Ukraine and CERN signed a cooperation agreement in 1993, and a joint declaration in 2011, setting priorities in scientific-technical cooperation. In reality, Ukraine’s relationship with CERN dates back much further, principally through CERN’s cooperation with the Joint Institute of Nuclear Research (JINR) in Dubna, Russia, of which Ukraine is a member. CERN-JINR co-operation in the field of high-energy accelerators started in the early 1960s and ever since, the two institutions have formed a bridge between East and West that has made important contributions to the development of global, peaceful scientific cooperation.
Beyond its participation through JINR, Ukraine has been a long-time contributor to the ALICE, CMS and LHCb experiments at the LHC, and to research and development on new accelerator technologies. Ukraine also operates a Tier-2 computing centre in the World-wide LHC Computing Grid (WLCG) that federates globally distributed resources to process and analyse the massive amounts of data generated by the LHC experiments.

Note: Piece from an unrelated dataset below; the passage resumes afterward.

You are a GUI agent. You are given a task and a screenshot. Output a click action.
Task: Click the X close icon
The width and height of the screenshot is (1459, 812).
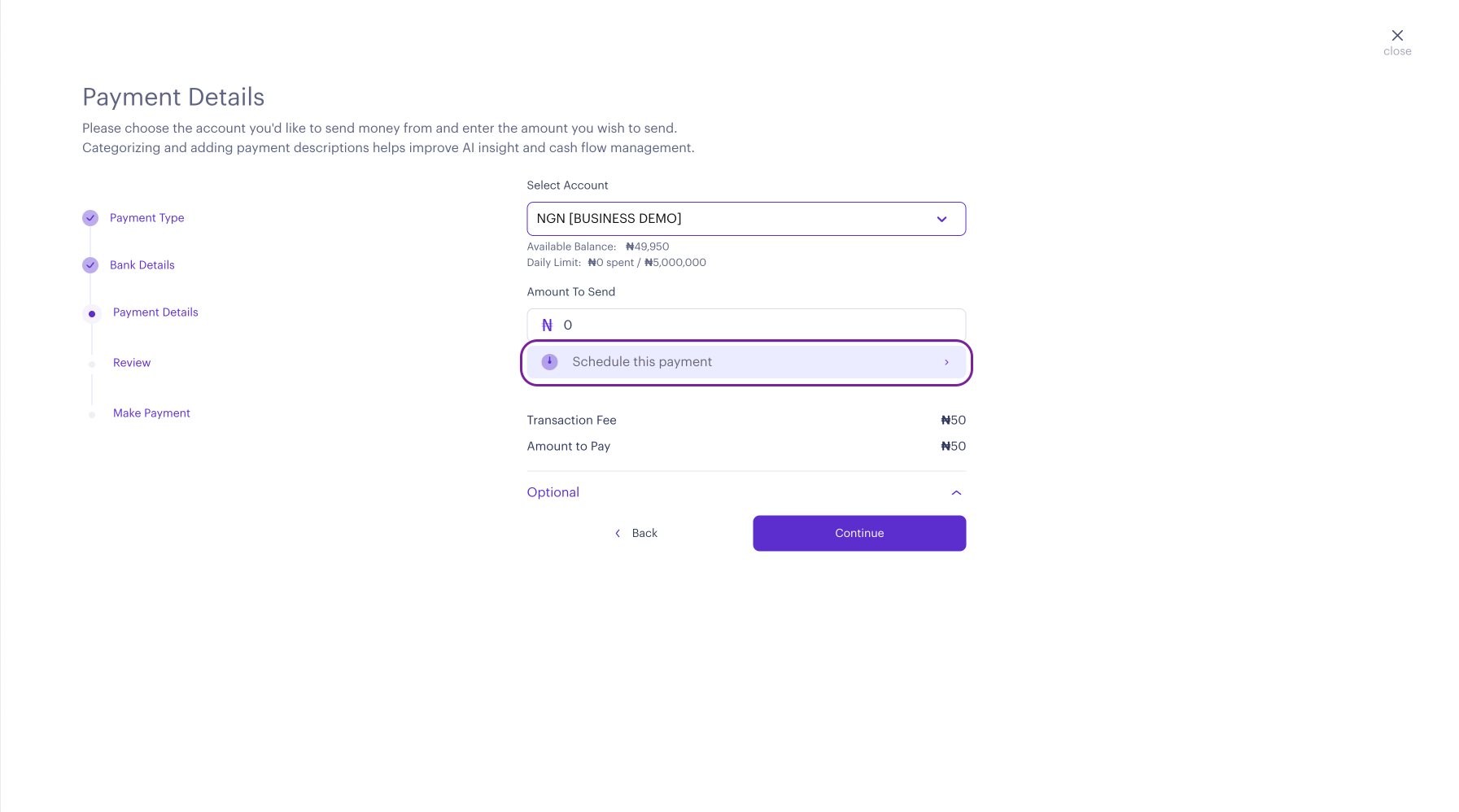(1397, 35)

The Associate Membership of Ukraine will open a new era of cooperation that will strengthen the long-term partnership between CERN and the Ukrainian scientific community. Associate Membership will allow Ukraine to participate in the governance of CERN, through attending the meetings of the CERN Council. Moreover, it will allow Ukrainian scientists to become members of the CERN staff, and to participate in CERN’s training and career-development programmes. Finally, it will allow Ukrainian industry to bid for CERN contracts, thus opening up opportunities for industrial collaboration in areas of advanced technology.